# Directions
Please copy only the material from the line that has "Task: Expand the All apps list" to the very last line, both ends included, exactly as written and without pictures.

# The input
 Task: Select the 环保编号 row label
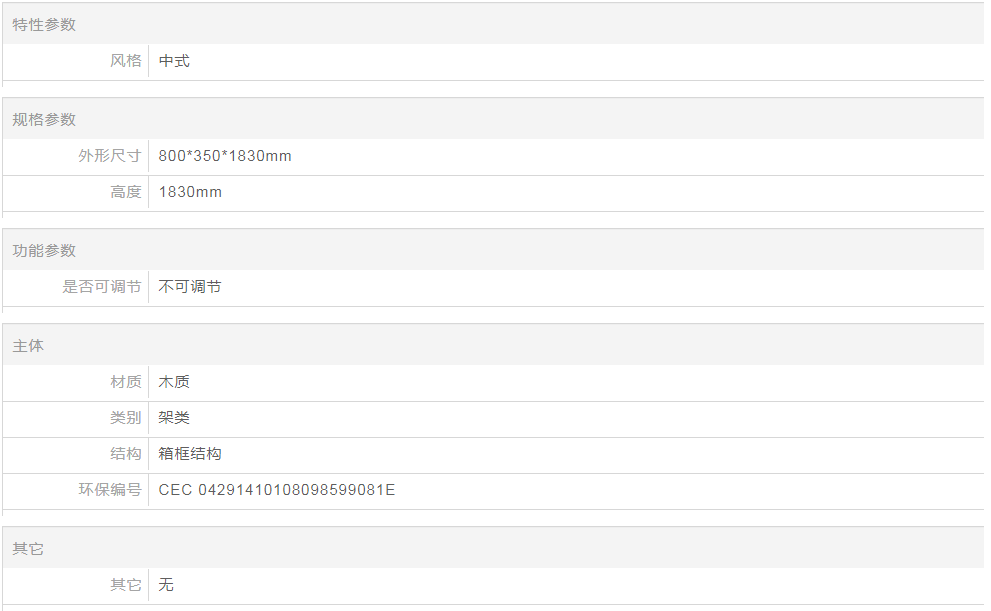coord(110,490)
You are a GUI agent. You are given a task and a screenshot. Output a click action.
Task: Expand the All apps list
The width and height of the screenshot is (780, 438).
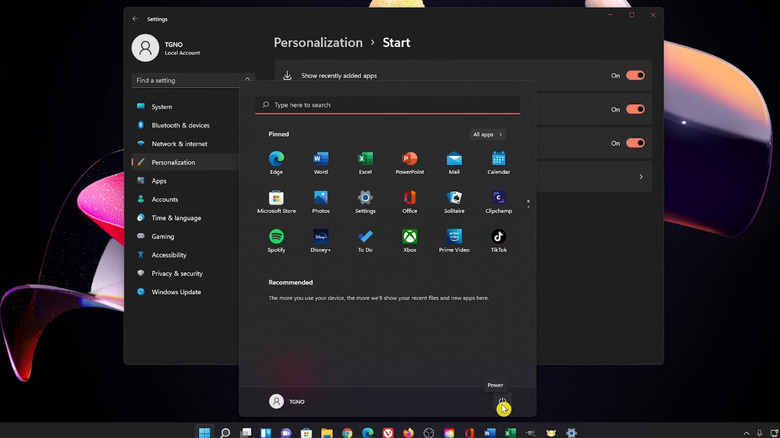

# Solution below
Task: Expand the All apps list
The width and height of the screenshot is (780, 438).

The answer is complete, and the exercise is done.